# Exercise
Repeat each entry below exactly as it stands.

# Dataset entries
= Beginning of Section =

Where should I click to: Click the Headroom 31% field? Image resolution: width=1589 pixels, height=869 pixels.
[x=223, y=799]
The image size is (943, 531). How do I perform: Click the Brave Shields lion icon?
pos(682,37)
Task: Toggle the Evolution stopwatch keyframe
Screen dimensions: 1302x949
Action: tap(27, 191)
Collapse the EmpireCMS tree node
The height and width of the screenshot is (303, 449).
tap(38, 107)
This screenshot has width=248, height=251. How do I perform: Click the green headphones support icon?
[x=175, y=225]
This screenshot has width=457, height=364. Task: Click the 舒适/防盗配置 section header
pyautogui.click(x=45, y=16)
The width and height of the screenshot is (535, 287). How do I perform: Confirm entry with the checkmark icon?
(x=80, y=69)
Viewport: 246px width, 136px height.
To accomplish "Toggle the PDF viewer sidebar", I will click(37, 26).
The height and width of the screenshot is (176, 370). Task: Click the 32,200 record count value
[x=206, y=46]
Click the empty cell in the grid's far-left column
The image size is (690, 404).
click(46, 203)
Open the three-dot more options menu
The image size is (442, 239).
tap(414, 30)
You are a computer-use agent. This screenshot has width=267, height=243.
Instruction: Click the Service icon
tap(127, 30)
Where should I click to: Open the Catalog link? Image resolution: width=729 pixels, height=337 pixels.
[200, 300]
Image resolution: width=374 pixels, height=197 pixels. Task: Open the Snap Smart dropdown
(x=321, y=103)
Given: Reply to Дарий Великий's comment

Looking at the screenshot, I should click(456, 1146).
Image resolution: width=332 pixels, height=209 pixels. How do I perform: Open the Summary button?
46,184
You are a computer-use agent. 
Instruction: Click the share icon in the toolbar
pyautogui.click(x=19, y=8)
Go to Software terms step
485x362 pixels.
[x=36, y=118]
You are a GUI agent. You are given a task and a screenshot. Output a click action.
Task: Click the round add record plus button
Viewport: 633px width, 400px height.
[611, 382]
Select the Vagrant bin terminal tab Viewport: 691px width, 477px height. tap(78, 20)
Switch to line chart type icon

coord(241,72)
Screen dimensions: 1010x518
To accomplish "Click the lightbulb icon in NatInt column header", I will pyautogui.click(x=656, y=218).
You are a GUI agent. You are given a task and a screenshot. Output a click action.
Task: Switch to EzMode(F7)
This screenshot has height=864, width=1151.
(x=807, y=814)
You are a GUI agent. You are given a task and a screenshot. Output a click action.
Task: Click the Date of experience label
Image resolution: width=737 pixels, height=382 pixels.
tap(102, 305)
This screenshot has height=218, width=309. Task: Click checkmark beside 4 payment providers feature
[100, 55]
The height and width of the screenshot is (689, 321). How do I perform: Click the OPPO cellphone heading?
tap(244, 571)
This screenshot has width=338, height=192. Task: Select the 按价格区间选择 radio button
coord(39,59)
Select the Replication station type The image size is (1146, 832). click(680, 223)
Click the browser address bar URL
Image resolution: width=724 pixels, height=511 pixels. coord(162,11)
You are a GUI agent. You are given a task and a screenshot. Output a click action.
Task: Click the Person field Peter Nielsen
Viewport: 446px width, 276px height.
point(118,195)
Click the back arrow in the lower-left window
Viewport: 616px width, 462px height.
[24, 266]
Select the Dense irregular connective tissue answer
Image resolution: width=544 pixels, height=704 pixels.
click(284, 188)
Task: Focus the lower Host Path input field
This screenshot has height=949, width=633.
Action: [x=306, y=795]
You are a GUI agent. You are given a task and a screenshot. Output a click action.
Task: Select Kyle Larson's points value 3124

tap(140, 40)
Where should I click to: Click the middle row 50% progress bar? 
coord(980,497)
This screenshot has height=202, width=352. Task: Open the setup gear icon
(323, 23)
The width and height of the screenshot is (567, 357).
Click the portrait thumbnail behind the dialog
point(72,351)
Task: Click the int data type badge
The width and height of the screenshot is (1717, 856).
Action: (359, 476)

= End of Section =

# Problem solution
Where should I click to: Click the Headroom 31% field? Image resolution: width=1589 pixels, height=869 pixels.
[x=223, y=799]
The image size is (943, 531). How do I perform: Click the Brave Shields lion icon?
pos(682,37)
Task: Toggle the Evolution stopwatch keyframe
Screen dimensions: 1302x949
Action: tap(27, 191)
Collapse the EmpireCMS tree node
The height and width of the screenshot is (303, 449).
tap(38, 107)
This screenshot has width=248, height=251. How do I perform: Click the green headphones support icon?
[x=175, y=225]
This screenshot has width=457, height=364. Task: Click the 舒适/防盗配置 section header
pyautogui.click(x=45, y=16)
The width and height of the screenshot is (535, 287). How do I perform: Confirm entry with the checkmark icon?
(x=80, y=69)
Viewport: 246px width, 136px height.
To accomplish "Toggle the PDF viewer sidebar", I will click(37, 26).
The height and width of the screenshot is (176, 370). Task: Click the 32,200 record count value
[x=206, y=46]
Click the empty cell in the grid's far-left column
The image size is (690, 404).
click(46, 203)
Open the three-dot more options menu
The image size is (442, 239).
tap(414, 30)
You are a computer-use agent. This screenshot has width=267, height=243.
Instruction: Click the Service icon
tap(127, 30)
Where should I click to: Open the Catalog link? Image resolution: width=729 pixels, height=337 pixels.
[200, 300]
Image resolution: width=374 pixels, height=197 pixels. Task: Open the Snap Smart dropdown
(x=321, y=103)
Given: Reply to Дарий Великий's comment

Looking at the screenshot, I should click(456, 1146).
Image resolution: width=332 pixels, height=209 pixels. How do I perform: Open the Summary button?
46,184
You are a computer-use agent. 
Instruction: Click the share icon in the toolbar
pyautogui.click(x=19, y=8)
Go to Software terms step
485x362 pixels.
[x=36, y=118]
You are a GUI agent. You are given a task and a screenshot. Output a click action.
Task: Click the round add record plus button
Viewport: 633px width, 400px height.
[611, 382]
Select the Vagrant bin terminal tab Viewport: 691px width, 477px height. tap(78, 20)
Switch to line chart type icon

coord(241,72)
Screen dimensions: 1010x518
To accomplish "Click the lightbulb icon in NatInt column header", I will pyautogui.click(x=656, y=218).
You are a GUI agent. You are given a task and a screenshot. Output a click action.
Task: Switch to EzMode(F7)
This screenshot has height=864, width=1151.
(x=807, y=814)
You are a GUI agent. You are given a task and a screenshot. Output a click action.
Task: Click the Date of experience label
Image resolution: width=737 pixels, height=382 pixels.
tap(102, 305)
This screenshot has height=218, width=309. Task: Click checkmark beside 4 payment providers feature
[100, 55]
The height and width of the screenshot is (689, 321). How do I perform: Click the OPPO cellphone heading?
tap(244, 571)
This screenshot has width=338, height=192. Task: Select the 按价格区间选择 radio button
coord(39,59)
Select the Replication station type The image size is (1146, 832). click(680, 223)
Click the browser address bar URL
Image resolution: width=724 pixels, height=511 pixels. coord(162,11)
You are a GUI agent. You are given a task and a screenshot. Output a click action.
Task: Click the Person field Peter Nielsen
Viewport: 446px width, 276px height.
point(118,195)
Click the back arrow in the lower-left window
Viewport: 616px width, 462px height.
[24, 266]
Select the Dense irregular connective tissue answer
Image resolution: width=544 pixels, height=704 pixels.
click(284, 188)
Task: Focus the lower Host Path input field
This screenshot has height=949, width=633.
Action: [x=306, y=795]
You are a GUI agent. You are given a task and a screenshot. Output a click action.
Task: Select Kyle Larson's points value 3124

tap(140, 40)
Where should I click to: Click the middle row 50% progress bar? 
coord(980,497)
This screenshot has height=202, width=352. Task: Open the setup gear icon
(323, 23)
The width and height of the screenshot is (567, 357).
Click the portrait thumbnail behind the dialog
point(72,351)
Task: Click the int data type badge
The width and height of the screenshot is (1717, 856).
Action: (359, 476)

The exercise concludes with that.